The right to freedom of expression was restricted. Severe medicine shortages undermined the right to health. Potential advances in the rights of LGBTI people were threatened. Gender-based violence remained prevalent. Botswana continued to use the death penalty.

Freedom of expression

During the UN Human Rights Council’s UPR in May, concerns were raised about an increase in measures that repressed peaceful dissent, including the persecution of political opponents and the use of arbitrary detention.

Between 12 and 16 July, the Directorate of Intelligence and Security arrested leaders of the Botswana Patriotic Front opposition party Lawrence Ookeditse, Lazarus Lekgoanyana and Dinah Monte, in locations around the capital, Gaborone. Then, on 20 July, they arrested journalists Ryder Gabathuse and Innocent Selatlhwa at the Mmegi newspaper offices in Gaborone. Electronic devices belonging to all five of them were seized and retained. No charges were brought against them, the journalists were released after 24 hours, and two of the opposition leaders were released after several hours. Lawrence Ookeditse was detained for over 48 hours without charge, in contravention of national legislation.

Right to health

A severe shortage of essential medicines in health facilities continued in several districts. The shortage was blamed on various factors, including inadequate funding for the procurement of medicines, delays in overseas deliveries, and corruption and mismanagement in the procurement system. In August, nurses went on strike over pay and refused to dispense medication after negotiations with the government reached a deadlock, compounding the crisis.


LGBTI people’s rights

On 22 July, hundreds of protesters, backed by various religious groups, took to the streets of Gaborone to oppose a bill to legalize consensual same-sex relations that was designed to align with a 2019 court ruling, which affirmed the human rights of LGBTI people.

Gender-based violence

According to a report from research network Afrobarometer in January, gender-based violence remained a major concern in Botswana, with 50% of citizens saying it was common in their community. Over four in 10 respondents said that women reporting incidents of such violence against them were likely to face criticism, harassment or shaming. Also in January, sex workers said they were sexually assaulted, harassed and had money extorted from them by on-duty and uniformed police and military personnel.

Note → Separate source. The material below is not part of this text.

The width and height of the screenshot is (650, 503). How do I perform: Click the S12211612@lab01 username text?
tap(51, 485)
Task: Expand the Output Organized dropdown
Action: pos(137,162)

In December, the Botswana Police Service said it recorded 87 cases of rape and 42 cases of statutory rape over the Christmas holiday period.

The Institute for Human Rights and Development in Africa (a pan-African NGO), made a complaint in August to the African Committee of Experts on the Rights and Welfare of the Child, regarding the government’s failure to investigate and bring an alleged male offender, also a well-known figure, to justice in connection with the repeated rape of a child between 2017 and 2020.

Death penalty

Botswana continued to use the death penalty. In May, Mmoloki Pholo was sentenced to death for the murder of Kemme Mercy Sebolao.